Foto: Blog Just Digital

A inteligência artificial pode dar pistas valiosas sobre boas (ou nem tanto) práticas de gestão em saúde.

É o que afirmam quatro pesquisadores da Faculdade de Saúde Pública da Universidade de São Paulo (USP), que, em parceria com um professor de Harvard, desenvolveram um algoritmo para descobrir quais investimentos em saúde pública têm potencial para aumentar a expectativa de vida dos brasileiros.

Por algoritmo, nesse caso, entende-se um modelo estatístico que aprende a tomar decisões inteligentes com os dados fornecidos. O estudo comparou a expectativa de vida oficial com uma estimativa feita a partir de uma série de indicadores socioeconômicos e atestou que mais vale a atenção voltada à saúde da família do que a focada em especialistas e aparelhos de última geração.

Publicada nesta semana pela prestigiosa revista acadêmica Epidemiology, a análise abrangeu todos os municípios do Brasil com mais de 10 mil habitantes, num total de 3.052. Na fase inicial do estudo, foram avaliadas 60 variáveis locais baseadas no último censo, de 2010, que não estão diretamente ligadas à gestão de saúde das cidades.

“Fatores clássicos de desigualdade social são muito importantes na área da saúde. Em geral, pessoas com melhor renda têm uma expectativa de vida maior”, diz o economista Alexandre Chiavegatto Filho, professor que assina como primeiro autor do artigo.

“Nossa ideia era treinar o algoritmo a ponto de ele afirmar que um município com determinada renda, escolaridade e acesso à tecnologia deveria ter uma população vivendo, por exemplo, até os 73,2 anos”, afirma. A equipe, então, compararia essa informação com os números oficiais.

A inteligência artificial, também conhecida pela sigla IA (ou AI, em inglês), processou bem o enorme volume de dados – tanto que foi precisa na maioria dos casos, checados um a um. Mas a equipe identificou algumas cidades outliers, “fora da reta”, em que a conta não bateu.

“Há município em que, segundo o algoritmo, a expectativa deveria ser de 74,7 anos, e ela foi de 75,5 anos”, assinala Chiavegatto Filho.

Ele lembra que, ainda assim, o erro é baixo, considerando a amplitude de valores. No Brasil, entre o melhor e o pior colocados no quesito “expectativa de vida da população”, a diferença é de 13 anos. Quem mora em Brusque (SC) tende a viver até os 78,6 anos. Já em Joaquim Nabuco (PE), a média, de acordo com o censo, é de 65,5.

Segunda etapa

A esperança de vida é oficialmente calculada no âmbito do Atlas do Desenvolvimento Humano no Brasil, a partir do número médio de anos que as pessoas de um determinado lugar vivem a partir do nascimento.
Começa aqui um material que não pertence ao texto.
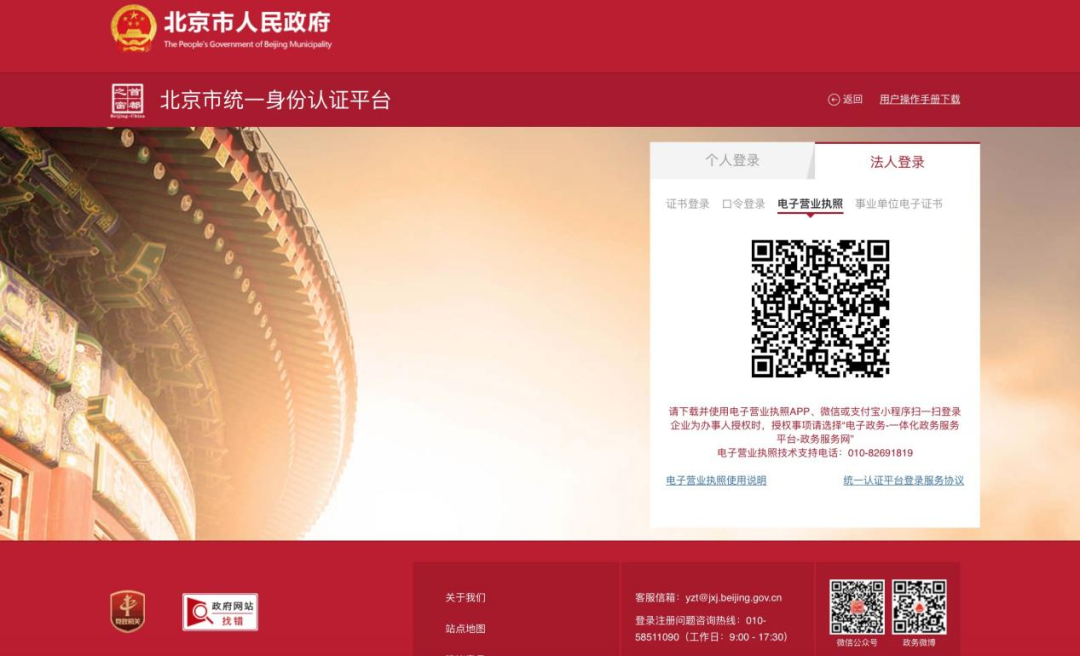Click the large login QR code
1080x656 pixels.
(820, 309)
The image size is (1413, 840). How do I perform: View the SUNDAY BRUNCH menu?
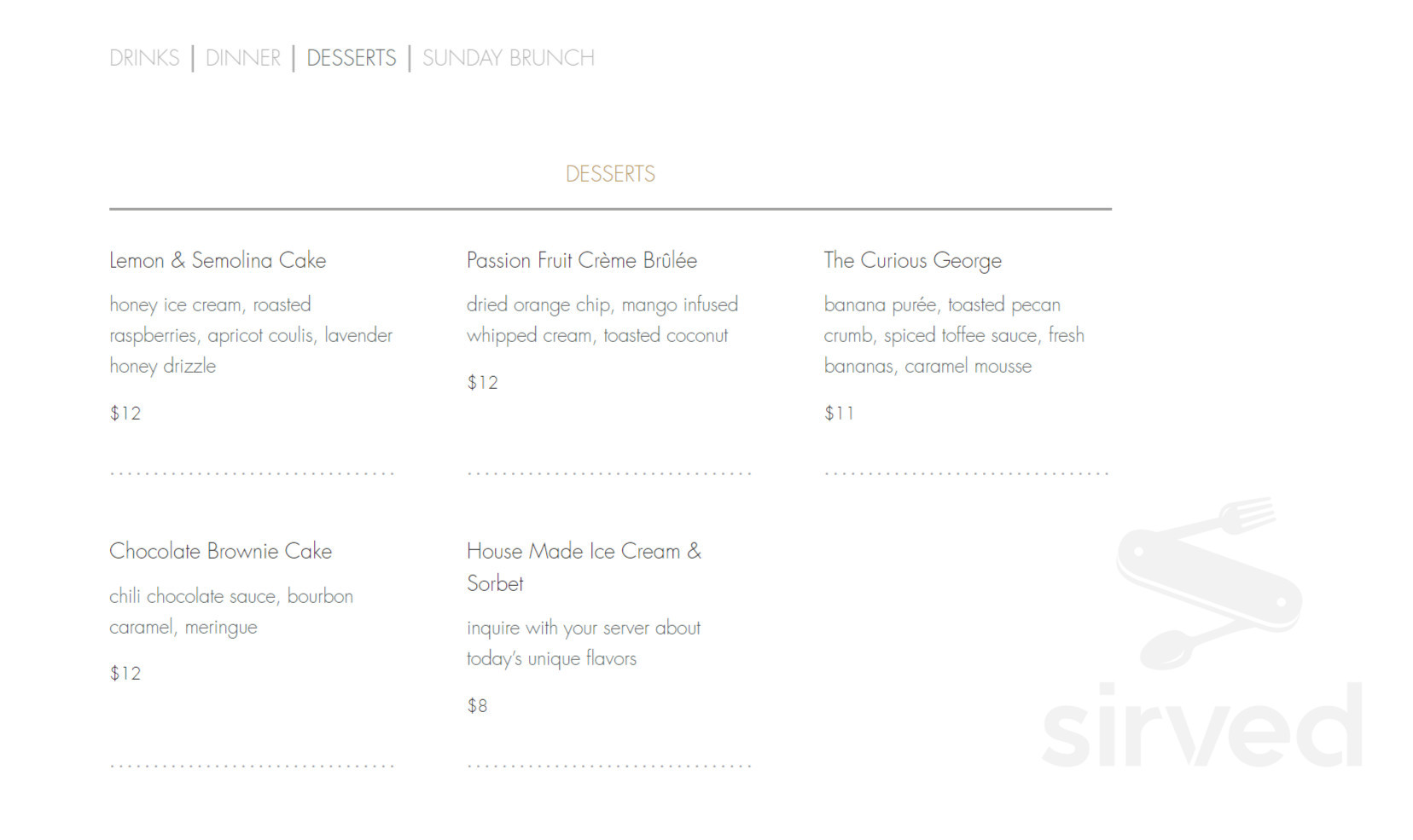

Nas cidades em que o número predito não bateu com o dado oficial da realidade, os pesquisadores passaram à segunda etapa do trabalho, adicionando variáveis específicas de administração na saúde. “Acrescentamos à análise a proporção de cesarianas, as estratégias de saúde da família, os leitos hospitalares per capita, os pesos das crianças ao nascerem, a quantidade de mamografias, os equipamentos de suporte à vida como desfibriladores, as incubadoras e os monitores de eletrocardiograma”, elenca Chiavegatto Filho.

Aqueles municípios que, nas informações divulgadas, apresentaram expectativa de vida maior que a calculada oficialmente foram chamados no artigo de overachievers. Os que mostraram a população morrendo antes do previsto seriam os underachievers.